Non ci resta che ricordare come una tipica formazione di battaglia adottata dai Germani ed in seguito, come vedremo più sotto, dai Vikinghi era il cuneo: di questa formazione, usata per rompere lo schieramento avversario, parlarono sia Tacito, intorno al 98 EC nel suo Germania, dove nei capitoli 6 e 7 leggiamo "La schiera si dispone a cunei. [...] la formazione di uno squadrone di cavalleria o di un cuneo avviene non per casuale raggruppamento, ma in base alle famiglie e ai clan", sia Publio Flavio Vegezio Renato che tra il IV ed il V secolo scrisse il De Re Militari in cui leggiamo, nel capitolo 19 del libro III, "cuneo è chiamata una moltitudine di fanti, che procede a ranghi compatti, prima più stretta, poi più ampia e rompe le schiere avversarie, perché da molti in un solo punto vengono scagliati dardi. Questa formazione è detta «capo di porco» dai militari".
Il nome con cui Vegezio riporta questa formazione ("caput porcinum") ha un corrispettivo nello scandinavo "svinfylking" lo schieramento a "testa di cinghiale" che a sua volta prendeva il nome dai sacri guerrieri-cinghiale (una variante ai guerrieri lupo/orso/cane). A tal proposito, nel 1208 circa, Saxo Grammaticus nel suo "Gesta Danorum" [VII, X, 6] racconta di come lo stesso Odin/Godan istruì re Harald Hildetand ("Harald dente di guerra/battaglia") su questa tattica militare.
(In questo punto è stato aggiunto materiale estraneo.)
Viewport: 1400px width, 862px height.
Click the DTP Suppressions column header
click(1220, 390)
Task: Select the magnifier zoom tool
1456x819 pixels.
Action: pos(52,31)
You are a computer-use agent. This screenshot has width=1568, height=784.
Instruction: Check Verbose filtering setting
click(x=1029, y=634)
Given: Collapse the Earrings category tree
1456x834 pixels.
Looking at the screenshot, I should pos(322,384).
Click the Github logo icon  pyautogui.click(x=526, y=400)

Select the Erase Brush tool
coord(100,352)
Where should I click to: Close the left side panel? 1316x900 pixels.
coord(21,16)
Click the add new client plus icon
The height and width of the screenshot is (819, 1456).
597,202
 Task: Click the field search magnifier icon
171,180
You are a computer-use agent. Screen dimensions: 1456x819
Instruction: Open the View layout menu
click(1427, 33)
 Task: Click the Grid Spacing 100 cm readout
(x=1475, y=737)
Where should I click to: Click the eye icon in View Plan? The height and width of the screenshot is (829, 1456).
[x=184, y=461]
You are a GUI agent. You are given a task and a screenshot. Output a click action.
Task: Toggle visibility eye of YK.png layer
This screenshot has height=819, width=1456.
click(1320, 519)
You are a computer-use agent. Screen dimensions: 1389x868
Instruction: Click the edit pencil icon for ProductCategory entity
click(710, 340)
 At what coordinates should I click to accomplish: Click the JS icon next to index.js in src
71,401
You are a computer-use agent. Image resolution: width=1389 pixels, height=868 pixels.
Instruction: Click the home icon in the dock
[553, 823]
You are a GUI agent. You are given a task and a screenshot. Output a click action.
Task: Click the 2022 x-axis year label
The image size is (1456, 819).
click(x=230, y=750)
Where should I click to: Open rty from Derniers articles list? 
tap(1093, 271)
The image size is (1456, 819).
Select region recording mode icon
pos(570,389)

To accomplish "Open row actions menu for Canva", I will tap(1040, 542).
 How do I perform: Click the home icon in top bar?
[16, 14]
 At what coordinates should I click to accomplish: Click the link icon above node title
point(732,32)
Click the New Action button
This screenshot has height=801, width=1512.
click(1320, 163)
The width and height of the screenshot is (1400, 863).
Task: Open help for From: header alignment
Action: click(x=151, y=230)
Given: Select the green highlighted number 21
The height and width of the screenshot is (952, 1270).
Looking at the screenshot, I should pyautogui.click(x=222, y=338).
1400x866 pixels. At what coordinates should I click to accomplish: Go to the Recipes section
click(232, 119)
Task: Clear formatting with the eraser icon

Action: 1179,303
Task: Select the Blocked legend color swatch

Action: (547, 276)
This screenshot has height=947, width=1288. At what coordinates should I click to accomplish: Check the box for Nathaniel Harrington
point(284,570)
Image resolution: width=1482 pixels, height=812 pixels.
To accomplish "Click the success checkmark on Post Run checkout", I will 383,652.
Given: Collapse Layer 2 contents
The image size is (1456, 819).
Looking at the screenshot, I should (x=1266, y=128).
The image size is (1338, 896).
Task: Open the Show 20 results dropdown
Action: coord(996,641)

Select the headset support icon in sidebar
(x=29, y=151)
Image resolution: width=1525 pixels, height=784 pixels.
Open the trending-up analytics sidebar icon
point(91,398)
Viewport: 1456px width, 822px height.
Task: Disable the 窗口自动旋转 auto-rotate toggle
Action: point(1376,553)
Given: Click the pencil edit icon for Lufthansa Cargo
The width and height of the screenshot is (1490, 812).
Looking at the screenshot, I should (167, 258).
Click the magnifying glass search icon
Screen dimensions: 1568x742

Con questo si conclude il nostro breve approfondimento sull'importanza del cinghiale/verro tra i Longobardi: simbolo augurale di fecondità in relazione alla donna e di forza in battaglia per gli uomini.

Teste di cinghiali raffigurate nell'ornamentazione di due crocette auree ritrovate rispettivamente a Pieve del Cairo (PV) e Milano.